The finale of the film spins its wheels a bit too much, nearly to the point that it feels more like a passing epilogue than it does a proper conclusion. Yet despite my personal misgivings with the ending as a single piece, it perfectly embodies the rest of the picture as a whole. Five completely different people ride together in a wagon, some privy to what’s happening and the rest oblivious, all shepherded by a faceless coachman drenched in black. This is a visual representation of life’s light being transported into death’s unknowing darkness. And then you think back and realize that in each chapter death managed to manifest itself as both a character and a foreboding intuition into the inevitable journey towards the great beyond.
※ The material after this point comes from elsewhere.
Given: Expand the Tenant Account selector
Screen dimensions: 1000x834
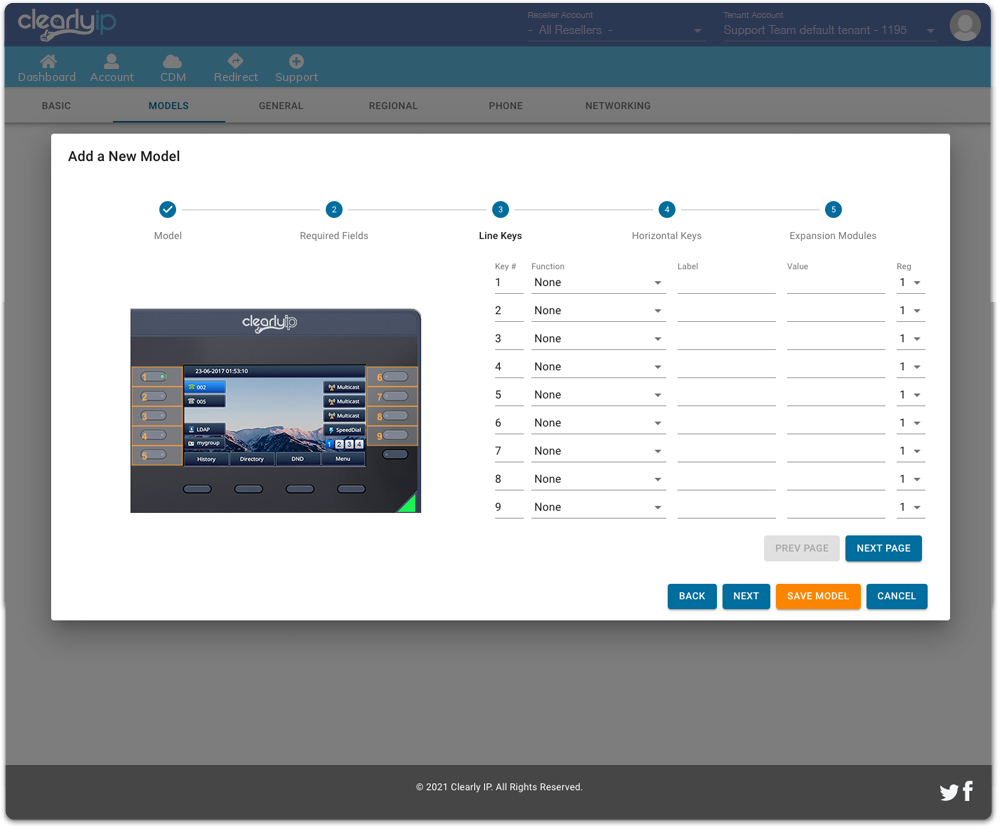Looking at the screenshot, I should (x=829, y=31).
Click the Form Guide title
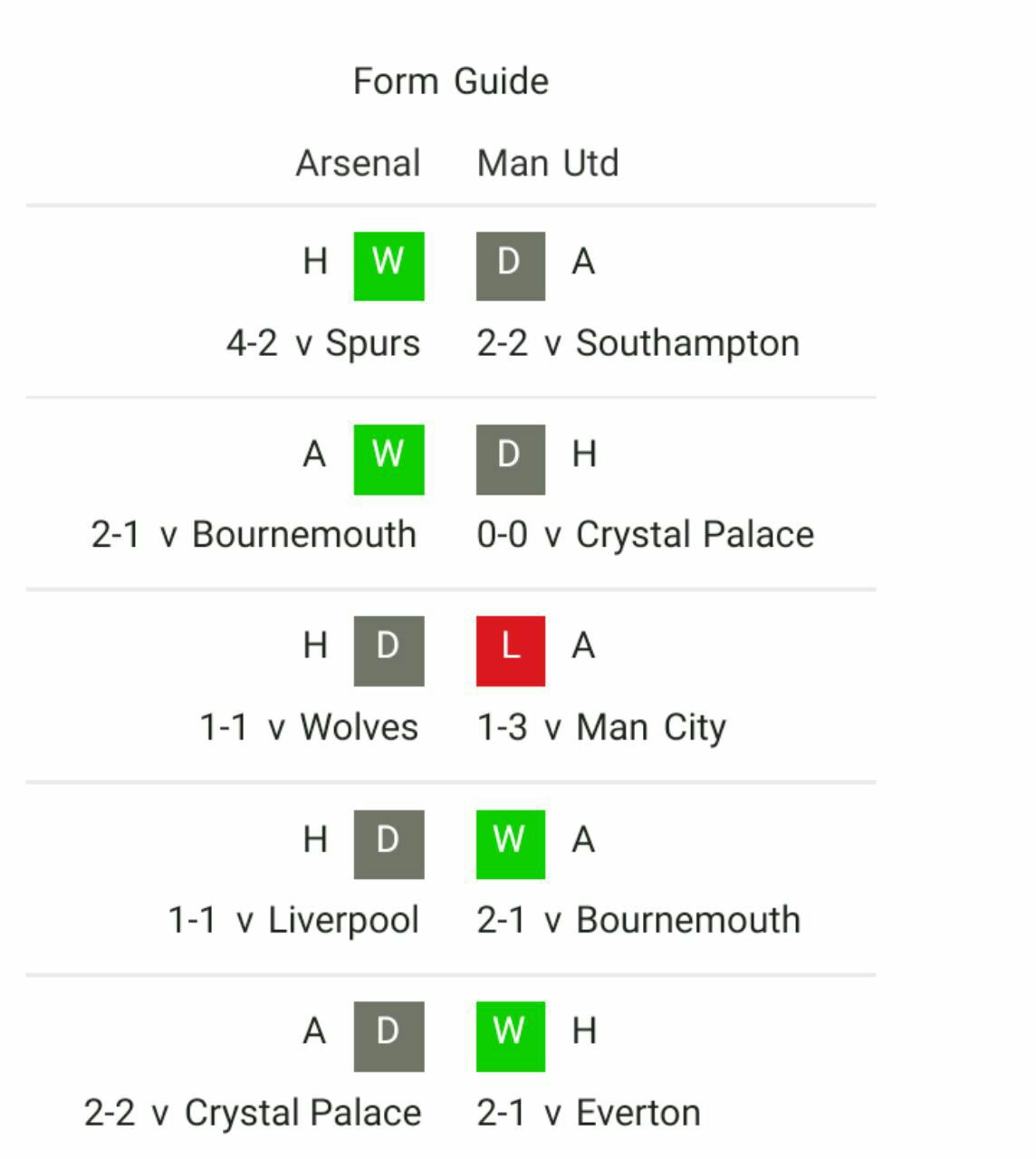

Taking a note from country music’s own man in black, the Coen’s latest masterwork brings Johnny Cash’s famous death knell tune to life. “You can run on for a long time. Run on for a long time. Run on for a long time. Sooner or later God’ll cut you down. Sooner or later God’ll cut you down.” In the hands of two greats, the sendoff into the long sleep ends up being funny, sweet, and terrifically heartbreaking. The Ballad of Buster Scruggs is like a restless night of manic dreams brought to the screen, tied together with a throughline by some of the very best to ever do it.